> _Opdrachten_
A - Schrijf het stuk van de column over de SGP dat opent met de woorden "Denkend over Rutte's" en sluit met "heb dan Rutte." opnieuw uit. Vervang daarbij "gemengde gevoelens" door "tegenstrijdige gevoelens".
B - Wat was volgens de column over de SGP het allerlaatste vaderlijke advies dat de schrijver in het leven kreeg?

> _Tekstgedeelte_
####################
Zijn SGP’ers leuke mensen? (Column ND)

columnnd16-03-2012 11:59 16-03-2012 11:59

Vier jaar geleden onderzocht de VVD-fractie welke wetswijziging nodig was om een einde te kunnen maken aan de subsidiëring van de SGP. En afgelopen zaterdag leken VVD-voorman Mark Rutte en de SGP-jongeren elkaars beste vrienden. Dit soort politieke wispelturigheid onderstreept de waarschuwing van psalm 146 om je vertrouwen niet te vestigen op mensen met macht. Maar er is één uitspraak van Rutte over de SGP waar ik nog wat op heb lopen kauwen. 'Het is een leuke partij met leuke mensen.'

Nee, dit wordt geen zuur stukje over een politieke concurrent. Ik heb een enorme hekel aan ruzie en al helemaal aan ruzie met de SGP. De schoolmeesterachtige vermaning van de ND-commentator van afgelopen dinsdag - 'denk erom, niet meer lelijk doen tegen elkaar' - heb ik me niet al te zeer aangetrokken. De SGP'ers die ik in mijn werk ontmoet, zijn inderdaad aardige mensen. En zelfs al was dat niet zo, dan zou ik nog terugdenken aan het allerlaatste vaderlijke advies dat ik in mijn leven kreeg: 'spuug nooit in de bron waaruit je gedronken hebt.'

Denkend over Rutte's typering gaan mijn gedachten vooral uit naar het bevindelijk gereformeerde volksdeel achter de SGP. Het is de gezindte die me zo vertrouwd is, maar waar ik niet zonder gemengde gevoelens over na kan denken. Zou ik het Rutte kunnen nazeggen dat het er allemaal zo leuk aan toe gaat daar? Ik ben bang dat ik daar toch iets meer woorden voor nodig heb dan Rutte.

Er is allereerst een sterk gevoel van verbondenheid. De bevindelijke, puriteinse traditie bevat elementen die mijn ouders me hebben voorgeleefd en die me zeer dierbaar zijn geworden. De eerbied voor God en de Schrift, een besef van eigen onvermogen, de radicale vergeving die er is in Jezus Christus, de 'verborgen omgang' met God en het heimwee dat er is als Hij afwezig lijkt. Ik hoop dat ik het nooit kwijt raak. Ik ken ook de mooie ontmoetingen met bevindelijk-gereformeerde broeders en zusters waarin je 'van hart tot hart' over deze zaken kunt spreken en waarbij onbenullige verschillen wegvallen.
####################
> _Getoonde gegevens_
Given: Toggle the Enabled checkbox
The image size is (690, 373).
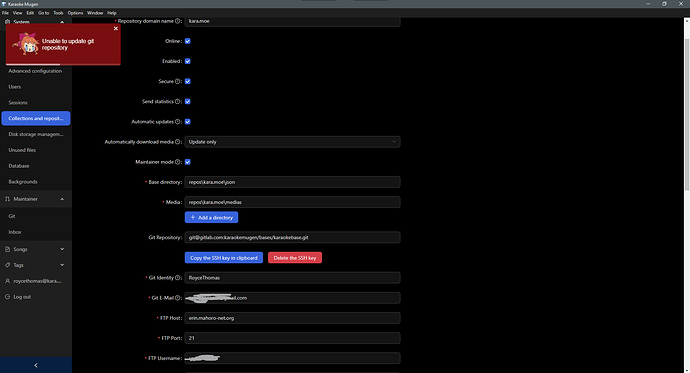Looking at the screenshot, I should coord(187,62).
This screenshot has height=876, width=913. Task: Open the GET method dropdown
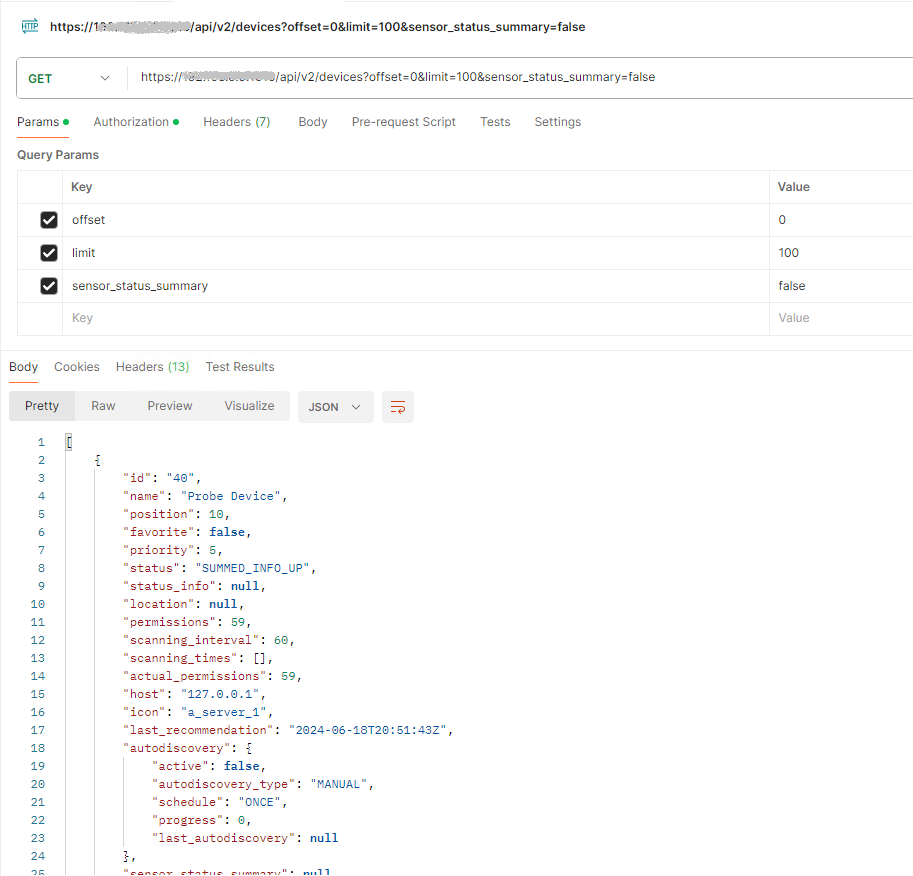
####################
> _Antwoorden_
A -
Denkend over Rutte's typering gaan mijn gedachten vooral uit naar het bevindelijk gereformeerde volksdeel achter de SGP. Het is de gezindte die me zo vertrouwd is, maar waar ik niet zonder tegenstrijdige gevoelens over na kan denken. Zou ik het Rutte kunnen nazeggen dat het er allemaal zo leuk aan toe gaat daar? Ik ben bang dat ik daar toch iets meer woorden voor nodig heb dan Rutte.

B - Spuug nooit in de bron waaruit je gedronken hebt.